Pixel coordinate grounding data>
- - -

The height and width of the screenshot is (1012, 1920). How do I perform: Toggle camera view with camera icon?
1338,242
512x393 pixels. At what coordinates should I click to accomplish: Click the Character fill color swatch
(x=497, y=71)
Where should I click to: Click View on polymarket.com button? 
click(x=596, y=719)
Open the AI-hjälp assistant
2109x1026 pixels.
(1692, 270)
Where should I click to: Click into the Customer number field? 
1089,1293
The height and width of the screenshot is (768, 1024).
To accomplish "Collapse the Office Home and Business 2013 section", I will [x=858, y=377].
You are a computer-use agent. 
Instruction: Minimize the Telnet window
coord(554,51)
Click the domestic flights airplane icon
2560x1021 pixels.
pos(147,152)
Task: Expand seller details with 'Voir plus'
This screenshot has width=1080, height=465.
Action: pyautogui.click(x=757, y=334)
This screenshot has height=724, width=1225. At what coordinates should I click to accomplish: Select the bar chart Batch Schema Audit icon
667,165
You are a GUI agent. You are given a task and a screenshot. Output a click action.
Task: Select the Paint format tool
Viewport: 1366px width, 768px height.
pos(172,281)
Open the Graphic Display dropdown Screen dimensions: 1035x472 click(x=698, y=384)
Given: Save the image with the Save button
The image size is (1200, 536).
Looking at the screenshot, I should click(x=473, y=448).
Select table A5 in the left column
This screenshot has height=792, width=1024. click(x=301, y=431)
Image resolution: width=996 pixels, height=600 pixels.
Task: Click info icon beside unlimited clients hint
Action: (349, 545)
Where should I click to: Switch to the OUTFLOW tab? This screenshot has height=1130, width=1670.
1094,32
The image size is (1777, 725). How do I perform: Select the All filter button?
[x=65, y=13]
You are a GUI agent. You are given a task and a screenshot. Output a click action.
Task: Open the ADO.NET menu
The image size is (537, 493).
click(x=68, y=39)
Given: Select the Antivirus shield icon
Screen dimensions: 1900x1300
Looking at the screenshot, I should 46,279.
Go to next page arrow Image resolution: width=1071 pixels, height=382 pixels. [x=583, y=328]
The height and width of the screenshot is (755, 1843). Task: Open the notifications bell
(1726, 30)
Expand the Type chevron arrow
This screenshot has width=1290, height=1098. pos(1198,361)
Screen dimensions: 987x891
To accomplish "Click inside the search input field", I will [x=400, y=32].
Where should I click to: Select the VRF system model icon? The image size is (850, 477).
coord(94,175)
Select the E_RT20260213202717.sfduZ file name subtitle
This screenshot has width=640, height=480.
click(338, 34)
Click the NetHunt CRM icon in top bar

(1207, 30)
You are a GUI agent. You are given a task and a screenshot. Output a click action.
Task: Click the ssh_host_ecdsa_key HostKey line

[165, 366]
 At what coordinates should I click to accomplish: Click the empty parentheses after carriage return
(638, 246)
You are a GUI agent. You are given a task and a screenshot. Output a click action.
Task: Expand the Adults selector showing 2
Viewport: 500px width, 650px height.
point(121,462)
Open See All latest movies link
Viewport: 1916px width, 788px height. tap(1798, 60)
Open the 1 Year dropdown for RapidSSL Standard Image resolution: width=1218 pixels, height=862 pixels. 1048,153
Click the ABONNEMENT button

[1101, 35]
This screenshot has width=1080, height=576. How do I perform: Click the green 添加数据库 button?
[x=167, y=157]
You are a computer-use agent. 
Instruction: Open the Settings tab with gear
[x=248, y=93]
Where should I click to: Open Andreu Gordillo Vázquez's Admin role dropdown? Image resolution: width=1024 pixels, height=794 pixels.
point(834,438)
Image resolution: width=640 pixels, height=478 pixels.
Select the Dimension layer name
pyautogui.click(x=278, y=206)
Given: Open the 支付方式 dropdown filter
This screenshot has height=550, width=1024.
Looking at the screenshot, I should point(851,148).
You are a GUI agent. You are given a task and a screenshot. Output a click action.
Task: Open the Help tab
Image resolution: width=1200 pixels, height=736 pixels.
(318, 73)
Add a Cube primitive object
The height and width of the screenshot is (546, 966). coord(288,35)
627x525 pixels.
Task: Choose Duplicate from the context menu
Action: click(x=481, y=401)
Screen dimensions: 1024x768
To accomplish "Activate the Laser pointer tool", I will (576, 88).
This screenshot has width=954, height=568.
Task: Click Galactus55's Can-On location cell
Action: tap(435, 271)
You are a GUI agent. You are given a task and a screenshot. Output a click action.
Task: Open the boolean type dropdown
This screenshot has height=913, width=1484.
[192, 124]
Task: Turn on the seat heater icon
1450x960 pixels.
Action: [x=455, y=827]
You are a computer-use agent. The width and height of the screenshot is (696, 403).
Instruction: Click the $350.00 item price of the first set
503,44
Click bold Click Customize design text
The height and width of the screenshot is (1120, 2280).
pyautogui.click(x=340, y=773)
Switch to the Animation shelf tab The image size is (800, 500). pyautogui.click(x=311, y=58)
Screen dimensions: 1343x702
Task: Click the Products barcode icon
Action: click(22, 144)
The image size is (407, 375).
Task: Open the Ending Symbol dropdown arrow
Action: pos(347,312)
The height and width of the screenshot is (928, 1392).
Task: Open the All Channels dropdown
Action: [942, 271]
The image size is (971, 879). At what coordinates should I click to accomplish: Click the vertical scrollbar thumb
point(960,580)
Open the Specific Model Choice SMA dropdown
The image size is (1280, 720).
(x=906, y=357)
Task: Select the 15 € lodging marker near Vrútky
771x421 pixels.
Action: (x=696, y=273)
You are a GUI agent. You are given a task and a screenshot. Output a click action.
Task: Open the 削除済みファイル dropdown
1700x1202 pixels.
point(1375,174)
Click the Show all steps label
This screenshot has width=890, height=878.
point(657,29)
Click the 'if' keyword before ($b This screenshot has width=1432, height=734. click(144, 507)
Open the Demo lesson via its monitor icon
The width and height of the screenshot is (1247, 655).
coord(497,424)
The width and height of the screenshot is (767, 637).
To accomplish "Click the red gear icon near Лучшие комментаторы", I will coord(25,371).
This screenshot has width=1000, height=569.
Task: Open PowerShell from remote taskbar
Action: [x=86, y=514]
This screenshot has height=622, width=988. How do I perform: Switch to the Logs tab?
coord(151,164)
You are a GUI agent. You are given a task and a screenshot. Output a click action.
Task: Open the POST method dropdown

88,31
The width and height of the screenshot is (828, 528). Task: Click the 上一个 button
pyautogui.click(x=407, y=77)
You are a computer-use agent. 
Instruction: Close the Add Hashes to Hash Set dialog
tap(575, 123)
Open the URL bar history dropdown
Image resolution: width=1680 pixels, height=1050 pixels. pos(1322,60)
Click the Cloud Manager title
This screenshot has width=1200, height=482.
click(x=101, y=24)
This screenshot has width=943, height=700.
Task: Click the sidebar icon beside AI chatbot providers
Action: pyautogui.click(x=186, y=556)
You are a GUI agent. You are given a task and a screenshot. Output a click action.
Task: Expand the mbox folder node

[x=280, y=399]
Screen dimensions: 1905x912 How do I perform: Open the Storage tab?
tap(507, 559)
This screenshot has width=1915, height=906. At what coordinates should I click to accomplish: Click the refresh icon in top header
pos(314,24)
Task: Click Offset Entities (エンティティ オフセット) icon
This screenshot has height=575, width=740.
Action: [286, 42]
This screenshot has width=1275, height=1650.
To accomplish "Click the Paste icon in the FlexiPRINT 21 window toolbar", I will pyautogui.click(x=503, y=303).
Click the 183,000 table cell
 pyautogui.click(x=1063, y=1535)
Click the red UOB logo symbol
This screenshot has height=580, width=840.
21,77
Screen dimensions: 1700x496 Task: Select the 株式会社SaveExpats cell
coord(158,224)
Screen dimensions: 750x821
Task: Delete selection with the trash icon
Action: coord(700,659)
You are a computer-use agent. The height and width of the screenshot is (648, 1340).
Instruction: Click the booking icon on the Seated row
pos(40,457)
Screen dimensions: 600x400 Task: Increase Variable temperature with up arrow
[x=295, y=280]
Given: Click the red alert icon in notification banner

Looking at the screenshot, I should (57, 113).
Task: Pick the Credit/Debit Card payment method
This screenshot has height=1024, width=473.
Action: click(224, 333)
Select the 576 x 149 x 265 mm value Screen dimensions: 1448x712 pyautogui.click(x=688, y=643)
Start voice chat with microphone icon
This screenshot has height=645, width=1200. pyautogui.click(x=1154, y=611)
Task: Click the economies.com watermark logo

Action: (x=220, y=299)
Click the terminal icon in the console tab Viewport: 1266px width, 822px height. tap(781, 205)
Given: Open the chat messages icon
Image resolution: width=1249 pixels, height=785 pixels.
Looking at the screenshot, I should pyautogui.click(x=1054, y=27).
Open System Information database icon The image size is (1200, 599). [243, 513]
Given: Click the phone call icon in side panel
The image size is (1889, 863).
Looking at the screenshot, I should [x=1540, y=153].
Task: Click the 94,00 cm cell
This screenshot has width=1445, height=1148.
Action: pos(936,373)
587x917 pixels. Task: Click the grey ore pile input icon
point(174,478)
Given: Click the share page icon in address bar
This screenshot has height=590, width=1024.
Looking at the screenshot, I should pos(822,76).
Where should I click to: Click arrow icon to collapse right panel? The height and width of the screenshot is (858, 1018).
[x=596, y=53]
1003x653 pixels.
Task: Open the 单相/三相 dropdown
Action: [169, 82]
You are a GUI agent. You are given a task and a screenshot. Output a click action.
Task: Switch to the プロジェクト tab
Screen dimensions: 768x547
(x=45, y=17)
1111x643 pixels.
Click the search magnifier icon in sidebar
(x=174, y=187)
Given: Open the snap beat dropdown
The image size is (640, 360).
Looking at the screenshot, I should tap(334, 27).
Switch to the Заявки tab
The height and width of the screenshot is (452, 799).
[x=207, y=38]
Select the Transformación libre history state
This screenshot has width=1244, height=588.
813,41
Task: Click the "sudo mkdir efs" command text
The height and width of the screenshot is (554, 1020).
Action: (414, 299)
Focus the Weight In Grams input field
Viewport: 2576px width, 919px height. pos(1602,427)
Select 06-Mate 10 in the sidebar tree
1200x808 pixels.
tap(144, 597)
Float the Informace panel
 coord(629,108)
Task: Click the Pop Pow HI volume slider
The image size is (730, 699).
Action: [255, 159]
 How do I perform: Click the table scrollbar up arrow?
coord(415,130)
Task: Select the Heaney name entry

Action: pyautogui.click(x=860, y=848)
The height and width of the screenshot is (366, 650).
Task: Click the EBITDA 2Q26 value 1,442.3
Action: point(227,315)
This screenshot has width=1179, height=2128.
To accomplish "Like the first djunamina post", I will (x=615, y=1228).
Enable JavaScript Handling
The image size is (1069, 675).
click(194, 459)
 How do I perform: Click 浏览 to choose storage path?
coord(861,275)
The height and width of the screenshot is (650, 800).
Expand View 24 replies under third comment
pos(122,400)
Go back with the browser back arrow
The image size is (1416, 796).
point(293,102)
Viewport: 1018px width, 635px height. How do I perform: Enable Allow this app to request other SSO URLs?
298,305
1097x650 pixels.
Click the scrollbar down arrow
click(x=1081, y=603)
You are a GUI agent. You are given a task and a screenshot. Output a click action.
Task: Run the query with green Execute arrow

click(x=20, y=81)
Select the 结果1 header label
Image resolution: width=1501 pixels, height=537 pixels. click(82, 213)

- - -

Problem details> For the string "page", go through the entries above and copy each line where it occurs.

The answer>
Go to next page arrow Image resolution: width=1071 pixels, height=382 pixels. [x=583, y=328]
Given: Click the share page icon in address bar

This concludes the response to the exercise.